The turning point, for me, arrived with the trial of "the Christians," as Judge H____, who presided over the pre-trial hearing determining the ground rules for all the activists' trials, humorously dubbed them. (See Activist Trials) I confess to having been a fan of Judge H____ since my first stint of jury service for the Seattle Municipal court in the early 1980s. He is a grey-haired, sharp-eyed black man of short stature and genial bearing. I've been in his courtroom numerous times over the years as a juror and a spectator and have on every occasion been impressed by his wit, humanity, and thoughtfulness. I was delighted to find him presiding over our pre-trial hearing. "The Christians" were a group of defendants whose activism flowed from their spiritual lives. (Other defendants among us practiced an intensely faith-based activism, but "the Christians" were a group that had been together for years, praying and wrestling with matters of conscience together, which set them apart.) Judge H____ distinguished them from the rest of us because they declined to attach their cases to the motion to dismiss one of the charges as unconstitutionally vague. (This motion was brought by one of the pro-bono attorneys representing the indigent defendants among us, who qualified for public defenders. Judge H____ dubbed all of the other pro se defendants who asked that their cases be attached as the "Me Too" group.) Judge H____ did in fact throw out the contested charge; but "the Christians" declined to play the legal game to the extent of filing motions and served a jail sentence subsequent to their conviction on both charges.

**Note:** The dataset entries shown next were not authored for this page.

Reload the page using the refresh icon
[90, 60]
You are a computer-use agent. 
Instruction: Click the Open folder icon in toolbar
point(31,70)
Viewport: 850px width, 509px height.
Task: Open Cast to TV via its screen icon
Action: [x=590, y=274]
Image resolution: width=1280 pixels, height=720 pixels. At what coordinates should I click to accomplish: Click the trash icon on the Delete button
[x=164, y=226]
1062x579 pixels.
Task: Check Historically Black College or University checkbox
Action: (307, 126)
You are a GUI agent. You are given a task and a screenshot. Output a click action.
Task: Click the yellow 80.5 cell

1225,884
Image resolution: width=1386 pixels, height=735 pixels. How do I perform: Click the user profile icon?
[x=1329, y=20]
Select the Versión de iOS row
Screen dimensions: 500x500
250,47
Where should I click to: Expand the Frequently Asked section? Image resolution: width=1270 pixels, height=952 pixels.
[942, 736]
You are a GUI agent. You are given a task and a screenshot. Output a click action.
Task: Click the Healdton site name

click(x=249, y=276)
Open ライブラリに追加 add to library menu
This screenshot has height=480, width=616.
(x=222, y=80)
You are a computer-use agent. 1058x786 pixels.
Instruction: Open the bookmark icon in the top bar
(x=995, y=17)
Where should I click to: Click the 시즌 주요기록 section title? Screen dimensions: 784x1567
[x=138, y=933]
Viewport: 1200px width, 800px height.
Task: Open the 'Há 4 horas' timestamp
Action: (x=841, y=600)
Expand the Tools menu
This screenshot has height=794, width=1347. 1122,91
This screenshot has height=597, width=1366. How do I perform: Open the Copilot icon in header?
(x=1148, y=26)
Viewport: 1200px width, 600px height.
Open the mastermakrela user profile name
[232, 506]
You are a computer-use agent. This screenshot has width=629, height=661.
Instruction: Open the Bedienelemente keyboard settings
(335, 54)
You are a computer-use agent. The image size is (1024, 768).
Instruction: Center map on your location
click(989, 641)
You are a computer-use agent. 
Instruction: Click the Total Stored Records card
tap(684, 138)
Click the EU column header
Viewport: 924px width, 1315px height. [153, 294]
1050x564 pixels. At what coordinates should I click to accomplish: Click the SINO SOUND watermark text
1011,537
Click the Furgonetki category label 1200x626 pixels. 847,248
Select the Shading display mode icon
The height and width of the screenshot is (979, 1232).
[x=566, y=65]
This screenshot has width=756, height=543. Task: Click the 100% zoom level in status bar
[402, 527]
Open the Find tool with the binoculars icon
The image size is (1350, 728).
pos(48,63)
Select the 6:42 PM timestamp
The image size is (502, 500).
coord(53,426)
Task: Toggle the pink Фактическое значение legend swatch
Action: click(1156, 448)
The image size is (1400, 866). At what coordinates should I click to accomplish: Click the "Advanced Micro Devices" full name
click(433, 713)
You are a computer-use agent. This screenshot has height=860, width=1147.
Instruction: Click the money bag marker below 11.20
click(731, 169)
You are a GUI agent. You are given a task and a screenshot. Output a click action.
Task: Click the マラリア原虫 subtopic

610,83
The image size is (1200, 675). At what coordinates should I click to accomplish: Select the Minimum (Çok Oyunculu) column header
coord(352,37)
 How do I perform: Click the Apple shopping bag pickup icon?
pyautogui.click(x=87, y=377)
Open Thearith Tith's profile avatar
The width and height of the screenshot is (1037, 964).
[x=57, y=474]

I did not immediately understand why "the Christians" chose not to have the unconstitutional charge dismissed. Judge H____ 's label for them, reminding us all of the Christians-vs-the-Gladiators narrative, made me wonder if they perceived themselves as martyrs. A few days later, I discovered that I had misunderstood them. As I wrote in an email to a friend dated March 22, 1990:

I talked for quite a long time to one of the people who are dispensing with the legal motions. He was the one who announced during the pre-trial hearing that he didn't accept the court's authority. By making motions etc. (which won't be taken seriously by the court), he says, we're playing by the system's rules, playing the game, going along with nonsense. All of which detracts from the major purpose of our civil disobedience. & he warns that the more we go along with, the more disempowered we become. He says that he & his group are going to refuse to stand for the judge & will address him as "Mr.____" rather than "Your Honor." That we were all suffocated in the courtroom on Friday, that it was as though the life were drained out of us even though most of us were full of the same feeling of having done the right thing that we had when we were arrested... This guy said he himself had once been a lawyer—& that they'd all been through the process many times before.

His group's polite but dissident demeanor during their trial under Judge W____ (the first of all our trials) bore that out: they consistently refused to address any of the legal issues involved and did not defend themselves so much as explain why they found it personally necessary to commit civil disobedience. One of them testified that just as her conscience would dictate that she disobey a red light if running out into the street would save the life of a child about to be hit by a truck, so it dictated that she do everything in her power to keep her tax dollars from financing the death-squad slaughter of thousands of people in El Salvador; she was not claiming to be directed by God himself, but simply saying that this was what she had to do to live in this world.

I waited with them during the jury's deliberations, which took surprisingly long, and they passed the time by telling stories recounting the activist experiences of themselves and others. The stories that remain with me now are those told by the Lutheran minister among them (who had not actually intended to be arrested that day but had been swept up by the police for standing too close to the group of people being arrested). He recounted a few anecdotes about some of his own past arrests, but he also talked about his mother—who was eighty-plus years old—having been arrested during a Mother's Day action for climbing a Cyclone fence to enter a restricted area at a missile silo. These people all knew exactly what they were doing, and although their spiritual life directed their political actions, their reasoning was sophisticated and leavened with humor.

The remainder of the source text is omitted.